A lo largo de mi vida, siempre al acercarme a Aksakovo, sentí los mismos sentimientos de gozo y éxtasis. Pero hace algunos años, cuando estaba a punto de llegar después de una ausencia de más de doce años, algo sucedió. De nuevo era la primera hora de la mañana; mi corazón palpitaba con violencia, y esperaba sentir la misma felicidad que entonces. Rememoré los queridos y viejos tiempos, y me rodeó un enjambre de recuerdos. Pero ¡ay! no trajeron felicidad a mi corazón, sino dolor y sufrimiento, y sentí una enorme tristeza, más allá de toda expresión imaginable. Como el mago que intenta conjurar los espíritus que ha llamado y no controla, yo no conseguí disipar los malos recuerdos y aquietar la tormenta que estalló en mi corazón. Y es que de la misma manera que las botellas viejas no pueden contener los vinos nuevos, los viejos corazones son incapaces de contener los dulces sentimientos de la juventud.

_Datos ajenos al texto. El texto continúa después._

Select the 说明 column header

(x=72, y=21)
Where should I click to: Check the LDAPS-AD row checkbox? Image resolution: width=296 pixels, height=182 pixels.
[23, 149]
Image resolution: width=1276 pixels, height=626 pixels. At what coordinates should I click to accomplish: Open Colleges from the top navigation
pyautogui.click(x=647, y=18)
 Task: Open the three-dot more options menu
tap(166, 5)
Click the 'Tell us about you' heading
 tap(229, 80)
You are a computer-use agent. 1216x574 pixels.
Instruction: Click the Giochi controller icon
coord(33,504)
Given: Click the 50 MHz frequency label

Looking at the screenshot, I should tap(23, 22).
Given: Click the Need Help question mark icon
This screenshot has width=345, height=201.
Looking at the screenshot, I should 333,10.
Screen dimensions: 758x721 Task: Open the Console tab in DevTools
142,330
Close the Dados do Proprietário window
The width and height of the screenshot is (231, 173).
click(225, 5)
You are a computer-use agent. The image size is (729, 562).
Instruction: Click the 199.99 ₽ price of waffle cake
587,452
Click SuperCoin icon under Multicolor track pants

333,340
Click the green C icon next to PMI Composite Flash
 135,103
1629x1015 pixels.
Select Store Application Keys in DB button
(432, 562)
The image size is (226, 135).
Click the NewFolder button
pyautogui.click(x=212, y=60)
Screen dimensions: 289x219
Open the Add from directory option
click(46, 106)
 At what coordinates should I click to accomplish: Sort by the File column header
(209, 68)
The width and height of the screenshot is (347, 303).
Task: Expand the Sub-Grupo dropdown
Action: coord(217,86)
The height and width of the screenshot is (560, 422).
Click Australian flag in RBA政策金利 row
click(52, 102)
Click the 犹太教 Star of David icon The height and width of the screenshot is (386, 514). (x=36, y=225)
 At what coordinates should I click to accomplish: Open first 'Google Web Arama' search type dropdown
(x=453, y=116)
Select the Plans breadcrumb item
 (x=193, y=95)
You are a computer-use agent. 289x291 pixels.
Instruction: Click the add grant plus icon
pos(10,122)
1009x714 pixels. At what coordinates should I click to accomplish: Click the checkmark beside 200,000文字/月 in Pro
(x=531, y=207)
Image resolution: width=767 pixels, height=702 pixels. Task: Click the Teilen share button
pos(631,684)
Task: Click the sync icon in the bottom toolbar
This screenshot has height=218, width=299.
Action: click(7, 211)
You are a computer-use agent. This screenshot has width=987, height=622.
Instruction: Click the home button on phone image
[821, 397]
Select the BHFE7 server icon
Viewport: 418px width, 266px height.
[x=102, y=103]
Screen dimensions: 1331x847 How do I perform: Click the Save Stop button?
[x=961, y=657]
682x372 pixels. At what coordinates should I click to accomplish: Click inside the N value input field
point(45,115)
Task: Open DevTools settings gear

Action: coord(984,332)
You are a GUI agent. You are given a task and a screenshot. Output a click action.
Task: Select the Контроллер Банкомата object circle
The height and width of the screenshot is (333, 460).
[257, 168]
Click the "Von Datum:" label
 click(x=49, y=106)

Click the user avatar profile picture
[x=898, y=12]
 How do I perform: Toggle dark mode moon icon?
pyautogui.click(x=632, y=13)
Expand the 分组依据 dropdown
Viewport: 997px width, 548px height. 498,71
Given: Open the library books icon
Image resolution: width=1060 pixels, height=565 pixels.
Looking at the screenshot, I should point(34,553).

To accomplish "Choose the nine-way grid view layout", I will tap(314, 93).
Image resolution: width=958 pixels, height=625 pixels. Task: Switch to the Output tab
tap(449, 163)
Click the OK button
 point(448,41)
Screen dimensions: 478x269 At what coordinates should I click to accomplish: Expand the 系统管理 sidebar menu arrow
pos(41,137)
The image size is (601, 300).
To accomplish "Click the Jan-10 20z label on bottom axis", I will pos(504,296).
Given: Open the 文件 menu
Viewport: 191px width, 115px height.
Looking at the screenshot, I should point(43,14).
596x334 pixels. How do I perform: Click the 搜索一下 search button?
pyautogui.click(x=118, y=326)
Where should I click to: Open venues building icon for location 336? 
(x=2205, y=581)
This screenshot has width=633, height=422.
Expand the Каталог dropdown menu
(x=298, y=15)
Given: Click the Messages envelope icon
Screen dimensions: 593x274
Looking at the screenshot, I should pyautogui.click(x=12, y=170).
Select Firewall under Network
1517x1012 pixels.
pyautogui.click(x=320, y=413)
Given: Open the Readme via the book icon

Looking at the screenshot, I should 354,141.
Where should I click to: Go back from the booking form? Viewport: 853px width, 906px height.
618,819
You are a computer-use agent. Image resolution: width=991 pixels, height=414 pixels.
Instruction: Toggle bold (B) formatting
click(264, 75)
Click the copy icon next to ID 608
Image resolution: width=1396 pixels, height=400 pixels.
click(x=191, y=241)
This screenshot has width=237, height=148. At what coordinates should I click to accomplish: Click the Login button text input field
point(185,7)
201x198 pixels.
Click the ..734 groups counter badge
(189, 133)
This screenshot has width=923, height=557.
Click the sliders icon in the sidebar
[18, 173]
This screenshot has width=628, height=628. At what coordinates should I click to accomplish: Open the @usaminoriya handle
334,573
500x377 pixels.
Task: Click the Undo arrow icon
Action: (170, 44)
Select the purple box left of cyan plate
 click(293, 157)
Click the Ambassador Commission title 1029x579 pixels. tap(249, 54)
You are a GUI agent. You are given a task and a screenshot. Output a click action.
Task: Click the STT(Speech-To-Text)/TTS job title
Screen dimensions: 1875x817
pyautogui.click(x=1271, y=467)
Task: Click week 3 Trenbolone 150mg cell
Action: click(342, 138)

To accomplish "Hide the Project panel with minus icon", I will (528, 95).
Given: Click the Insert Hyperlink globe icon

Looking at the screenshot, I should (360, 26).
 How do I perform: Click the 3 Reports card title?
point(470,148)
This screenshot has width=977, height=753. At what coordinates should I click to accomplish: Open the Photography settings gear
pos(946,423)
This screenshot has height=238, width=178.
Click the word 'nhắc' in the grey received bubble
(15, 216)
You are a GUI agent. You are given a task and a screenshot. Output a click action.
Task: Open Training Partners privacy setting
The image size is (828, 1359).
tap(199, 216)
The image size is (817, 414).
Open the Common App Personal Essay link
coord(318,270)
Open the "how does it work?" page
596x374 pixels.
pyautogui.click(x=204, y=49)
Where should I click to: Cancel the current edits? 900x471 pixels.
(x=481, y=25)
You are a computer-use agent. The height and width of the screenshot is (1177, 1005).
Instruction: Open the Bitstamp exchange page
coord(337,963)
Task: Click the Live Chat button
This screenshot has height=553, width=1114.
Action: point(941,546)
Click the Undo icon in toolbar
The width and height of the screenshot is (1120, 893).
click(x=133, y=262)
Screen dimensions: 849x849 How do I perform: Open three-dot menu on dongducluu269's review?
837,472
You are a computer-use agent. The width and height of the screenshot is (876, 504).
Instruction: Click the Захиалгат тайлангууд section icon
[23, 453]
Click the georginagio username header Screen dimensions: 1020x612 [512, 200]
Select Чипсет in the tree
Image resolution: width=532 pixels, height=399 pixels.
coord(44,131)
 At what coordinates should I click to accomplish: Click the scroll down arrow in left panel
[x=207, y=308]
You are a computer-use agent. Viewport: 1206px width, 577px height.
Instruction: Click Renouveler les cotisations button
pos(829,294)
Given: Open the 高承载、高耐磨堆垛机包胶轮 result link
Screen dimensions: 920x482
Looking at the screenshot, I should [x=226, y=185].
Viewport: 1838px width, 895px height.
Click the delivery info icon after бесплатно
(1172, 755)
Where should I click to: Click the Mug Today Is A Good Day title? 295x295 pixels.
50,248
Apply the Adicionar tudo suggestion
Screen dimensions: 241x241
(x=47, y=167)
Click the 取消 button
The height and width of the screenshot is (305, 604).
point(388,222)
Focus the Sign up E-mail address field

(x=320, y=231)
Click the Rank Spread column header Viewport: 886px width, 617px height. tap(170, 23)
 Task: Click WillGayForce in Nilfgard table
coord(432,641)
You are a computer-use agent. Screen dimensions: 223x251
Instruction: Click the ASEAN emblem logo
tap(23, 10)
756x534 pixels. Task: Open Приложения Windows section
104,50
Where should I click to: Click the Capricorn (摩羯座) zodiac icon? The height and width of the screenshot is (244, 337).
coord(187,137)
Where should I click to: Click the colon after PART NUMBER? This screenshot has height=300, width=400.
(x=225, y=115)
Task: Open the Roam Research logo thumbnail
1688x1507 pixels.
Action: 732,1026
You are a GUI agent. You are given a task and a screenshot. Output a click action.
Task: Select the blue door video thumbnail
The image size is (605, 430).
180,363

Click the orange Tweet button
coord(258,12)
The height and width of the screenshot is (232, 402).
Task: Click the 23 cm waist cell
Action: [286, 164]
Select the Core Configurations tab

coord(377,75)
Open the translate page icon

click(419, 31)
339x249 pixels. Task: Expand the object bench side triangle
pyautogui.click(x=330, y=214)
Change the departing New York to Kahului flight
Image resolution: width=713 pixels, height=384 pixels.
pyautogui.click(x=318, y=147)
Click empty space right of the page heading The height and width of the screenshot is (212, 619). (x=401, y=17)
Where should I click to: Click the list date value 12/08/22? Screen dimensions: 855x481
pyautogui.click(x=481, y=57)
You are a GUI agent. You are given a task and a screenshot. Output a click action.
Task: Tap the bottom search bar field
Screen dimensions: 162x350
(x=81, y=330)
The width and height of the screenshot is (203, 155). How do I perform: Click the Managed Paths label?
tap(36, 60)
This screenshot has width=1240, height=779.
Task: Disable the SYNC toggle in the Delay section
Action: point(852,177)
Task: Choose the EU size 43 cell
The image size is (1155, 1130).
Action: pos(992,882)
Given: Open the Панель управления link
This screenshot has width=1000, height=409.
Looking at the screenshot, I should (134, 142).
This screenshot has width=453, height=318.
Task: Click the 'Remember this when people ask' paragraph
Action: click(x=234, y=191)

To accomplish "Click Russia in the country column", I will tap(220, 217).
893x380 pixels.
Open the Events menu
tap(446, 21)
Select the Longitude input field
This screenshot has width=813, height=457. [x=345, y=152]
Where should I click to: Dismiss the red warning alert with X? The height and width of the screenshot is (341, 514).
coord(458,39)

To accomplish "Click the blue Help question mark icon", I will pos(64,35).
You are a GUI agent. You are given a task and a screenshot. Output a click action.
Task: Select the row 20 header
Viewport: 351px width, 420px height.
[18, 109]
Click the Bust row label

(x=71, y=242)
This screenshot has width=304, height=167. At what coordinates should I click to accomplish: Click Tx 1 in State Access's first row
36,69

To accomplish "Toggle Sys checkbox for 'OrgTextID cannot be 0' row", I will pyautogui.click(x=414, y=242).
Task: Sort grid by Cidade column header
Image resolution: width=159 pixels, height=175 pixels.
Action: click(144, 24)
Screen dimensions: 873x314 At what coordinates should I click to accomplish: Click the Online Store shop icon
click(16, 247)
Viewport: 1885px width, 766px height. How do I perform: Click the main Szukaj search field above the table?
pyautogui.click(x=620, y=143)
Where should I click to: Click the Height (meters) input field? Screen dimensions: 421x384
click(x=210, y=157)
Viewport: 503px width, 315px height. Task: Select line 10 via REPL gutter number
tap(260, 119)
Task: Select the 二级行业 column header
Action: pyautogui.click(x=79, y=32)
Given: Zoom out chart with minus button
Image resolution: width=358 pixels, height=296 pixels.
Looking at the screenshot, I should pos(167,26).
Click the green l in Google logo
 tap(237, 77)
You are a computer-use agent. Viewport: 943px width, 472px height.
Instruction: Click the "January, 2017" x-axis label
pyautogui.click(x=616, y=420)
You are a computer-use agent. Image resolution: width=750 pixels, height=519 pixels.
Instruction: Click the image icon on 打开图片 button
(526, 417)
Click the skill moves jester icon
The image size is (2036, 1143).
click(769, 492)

Además de ideas similares sobre la memoria, las vidas de Marcel Proust y de Sergéi Aksakov comparten otro elemento que a ambos les marcó profundamente: el amor y casi obsesión por la madre. Y cuando se habla de la figura materna en muchas secuencias de En busca del tiempo perdido o Años de la infancia o Recuerdos de la vida de estudiante podría uno casi olvidarse de si lo escribe Proust o Aksakov, pues es tal la semejanza de los sentimientos y hasta las expresiones de lo que se dice. Lo que me lleva a preguntarme si no fuera éste el ingrediente esencial que también los hermanara en su extraordinaria capacidad para resucitar el recuerdo.  

(Los libros de memorias de Sergéi Aksakov los leí en las versiones inglesas traducidas del ruso por el escocés James Duff en 1917, y, que yo sepa, la única traducción al español hasta el momento corresponde a uno de los libros, Recuerdos de la vida de estudiante, editado por Espasa-Calpe en la colección Austral.)